■ Data to process

## Begin

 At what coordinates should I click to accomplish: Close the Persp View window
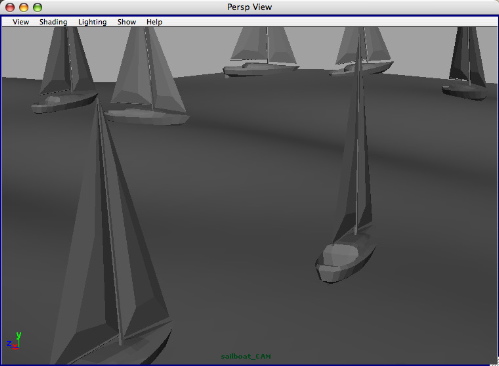tap(10, 7)
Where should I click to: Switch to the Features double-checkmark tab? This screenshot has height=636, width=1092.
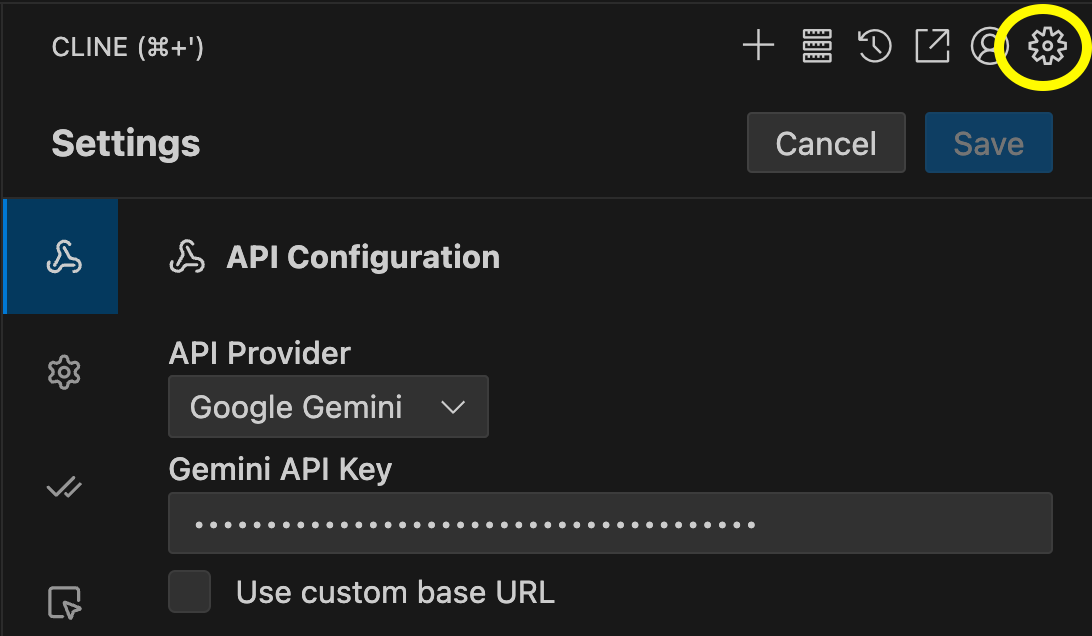(64, 488)
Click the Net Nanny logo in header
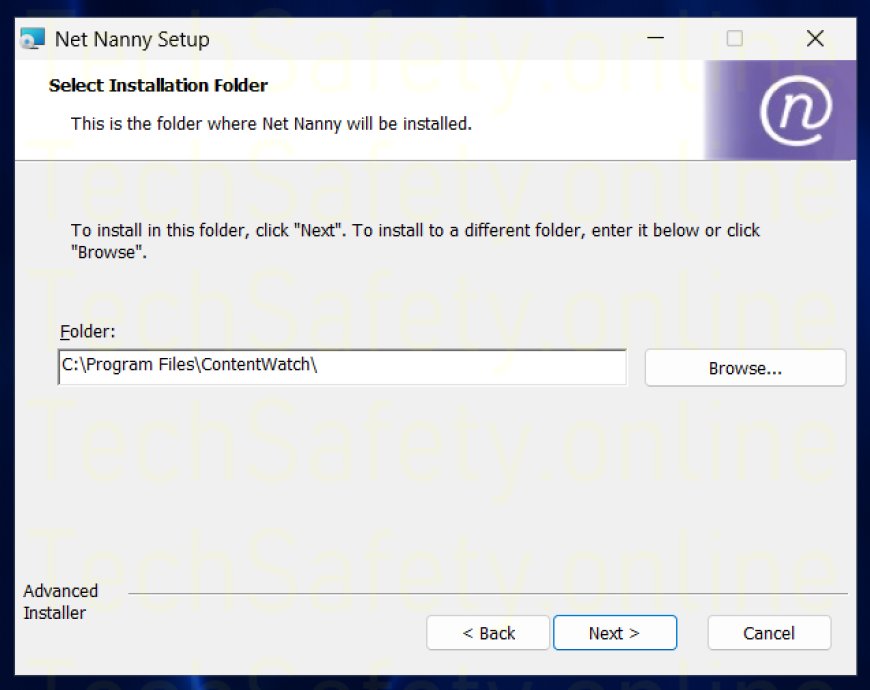 (795, 110)
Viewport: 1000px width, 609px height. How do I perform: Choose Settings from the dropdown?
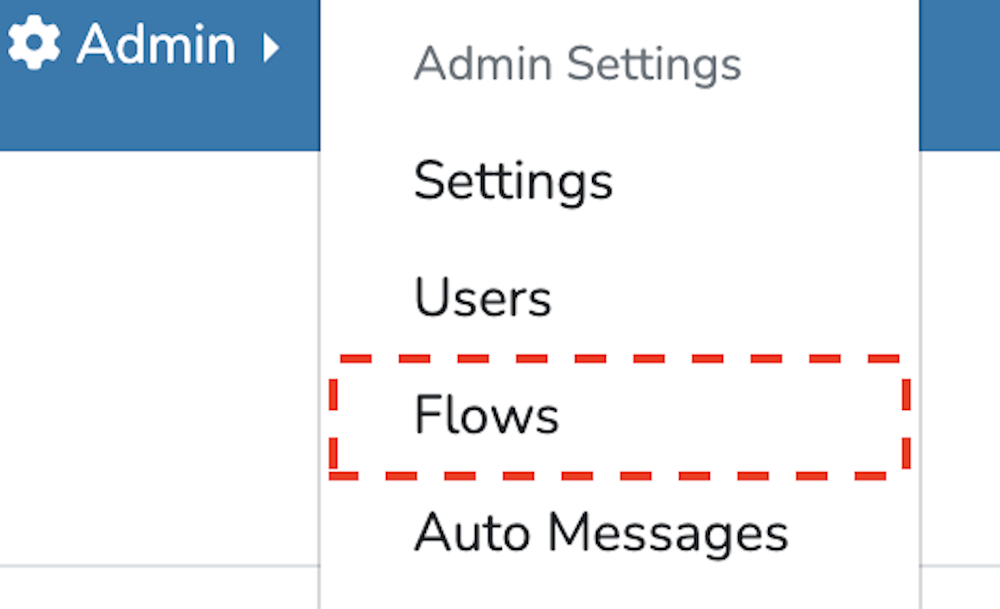(514, 182)
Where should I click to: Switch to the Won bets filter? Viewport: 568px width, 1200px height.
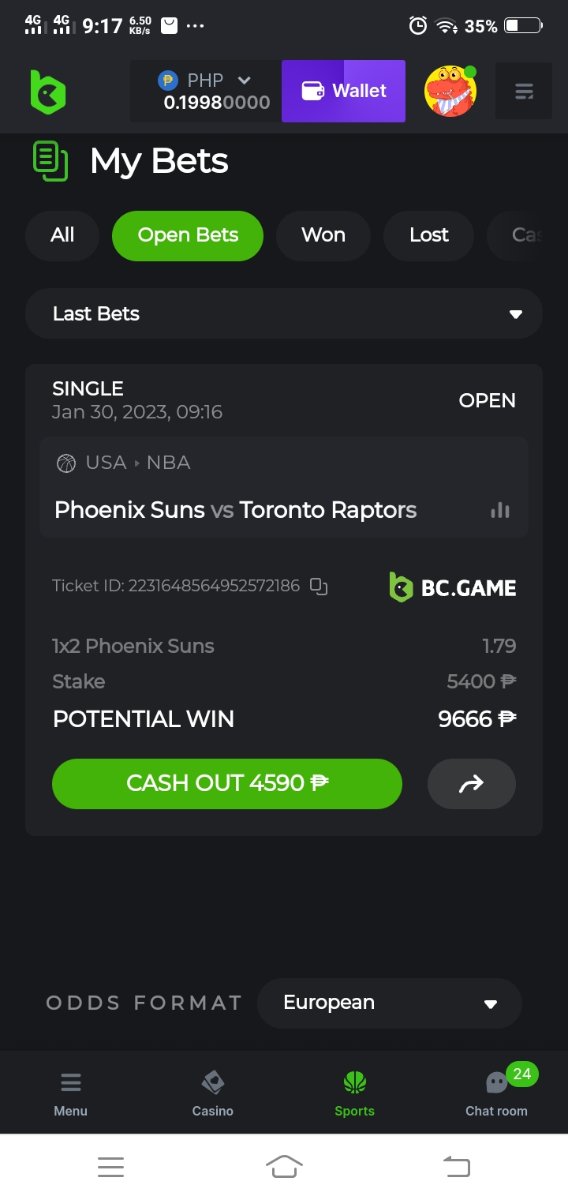pos(323,235)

## End

■ Task goal
Filter the items above, keeping every line that contains the string "Switch". Reproduce each matching line verbatim.

■ Complete answer
Where should I click to: Switch to the Features double-checkmark tab? This screenshot has height=636, width=1092.
Where should I click to: Switch to the Won bets filter? Viewport: 568px width, 1200px height.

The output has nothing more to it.